┌─ GIVEN INFORMATION
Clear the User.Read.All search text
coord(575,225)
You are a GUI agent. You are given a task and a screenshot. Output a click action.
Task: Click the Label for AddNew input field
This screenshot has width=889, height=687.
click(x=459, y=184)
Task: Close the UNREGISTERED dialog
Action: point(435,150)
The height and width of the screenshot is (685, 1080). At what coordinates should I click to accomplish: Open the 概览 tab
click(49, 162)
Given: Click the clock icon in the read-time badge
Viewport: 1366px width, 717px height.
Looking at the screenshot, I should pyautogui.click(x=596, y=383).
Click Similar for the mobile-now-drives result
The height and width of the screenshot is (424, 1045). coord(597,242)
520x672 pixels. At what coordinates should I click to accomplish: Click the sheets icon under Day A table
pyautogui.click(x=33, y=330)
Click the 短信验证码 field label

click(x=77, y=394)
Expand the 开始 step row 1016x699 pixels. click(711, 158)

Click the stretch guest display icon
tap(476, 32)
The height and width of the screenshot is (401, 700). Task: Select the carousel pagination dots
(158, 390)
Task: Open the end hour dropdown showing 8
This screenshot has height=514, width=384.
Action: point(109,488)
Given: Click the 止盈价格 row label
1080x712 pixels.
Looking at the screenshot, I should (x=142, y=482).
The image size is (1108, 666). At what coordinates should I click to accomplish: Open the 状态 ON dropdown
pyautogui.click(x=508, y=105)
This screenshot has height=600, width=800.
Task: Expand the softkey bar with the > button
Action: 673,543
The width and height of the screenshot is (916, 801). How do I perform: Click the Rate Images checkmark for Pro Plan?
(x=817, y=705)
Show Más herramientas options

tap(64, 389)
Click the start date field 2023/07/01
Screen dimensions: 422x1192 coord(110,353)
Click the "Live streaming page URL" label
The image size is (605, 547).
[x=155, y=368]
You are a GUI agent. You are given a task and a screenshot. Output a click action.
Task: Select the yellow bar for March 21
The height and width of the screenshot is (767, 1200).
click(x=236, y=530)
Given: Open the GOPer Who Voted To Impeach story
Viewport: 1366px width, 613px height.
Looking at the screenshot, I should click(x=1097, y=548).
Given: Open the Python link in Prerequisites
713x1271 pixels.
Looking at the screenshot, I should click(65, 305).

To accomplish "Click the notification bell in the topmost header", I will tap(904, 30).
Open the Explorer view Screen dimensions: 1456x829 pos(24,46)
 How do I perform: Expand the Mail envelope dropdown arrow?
└─
## THE REQUEST
Reproduce every line of the listing above word for word.

## FULL ANSWER
Clear the User.Read.All search text
coord(575,225)
You are a GUI agent. You are given a task and a screenshot. Output a click action.
Task: Click the Label for AddNew input field
This screenshot has width=889, height=687.
click(x=459, y=184)
Task: Close the UNREGISTERED dialog
Action: point(435,150)
The height and width of the screenshot is (685, 1080). At what coordinates should I click to accomplish: Open the 概览 tab
click(49, 162)
Given: Click the clock icon in the read-time badge
Viewport: 1366px width, 717px height.
Looking at the screenshot, I should pyautogui.click(x=596, y=383).
Click Similar for the mobile-now-drives result
The height and width of the screenshot is (424, 1045). coord(597,242)
520x672 pixels. At what coordinates should I click to accomplish: Click the sheets icon under Day A table
pyautogui.click(x=33, y=330)
Click the 短信验证码 field label

click(x=77, y=394)
Expand the 开始 step row 1016x699 pixels. click(711, 158)

Click the stretch guest display icon
tap(476, 32)
The height and width of the screenshot is (401, 700). Task: Select the carousel pagination dots
(158, 390)
Task: Open the end hour dropdown showing 8
This screenshot has height=514, width=384.
Action: point(109,488)
Given: Click the 止盈价格 row label
1080x712 pixels.
Looking at the screenshot, I should (x=142, y=482).
The image size is (1108, 666). At what coordinates should I click to accomplish: Open the 状态 ON dropdown
pyautogui.click(x=508, y=105)
This screenshot has height=600, width=800.
Task: Expand the softkey bar with the > button
Action: 673,543
The width and height of the screenshot is (916, 801). How do I perform: Click the Rate Images checkmark for Pro Plan?
(x=817, y=705)
Show Más herramientas options

tap(64, 389)
Click the start date field 2023/07/01
Screen dimensions: 422x1192 coord(110,353)
Click the "Live streaming page URL" label
The image size is (605, 547).
[x=155, y=368]
You are a GUI agent. You are given a task and a screenshot. Output a click action.
Task: Select the yellow bar for March 21
The height and width of the screenshot is (767, 1200).
click(x=236, y=530)
Given: Open the GOPer Who Voted To Impeach story
Viewport: 1366px width, 613px height.
Looking at the screenshot, I should click(x=1097, y=548).
Given: Open the Python link in Prerequisites
713x1271 pixels.
Looking at the screenshot, I should click(65, 305).

To accomplish "Click the notification bell in the topmost header", I will tap(904, 30).
Open the Explorer view Screen dimensions: 1456x829 pos(24,46)
 How do I perform: Expand the Mail envelope dropdown arrow?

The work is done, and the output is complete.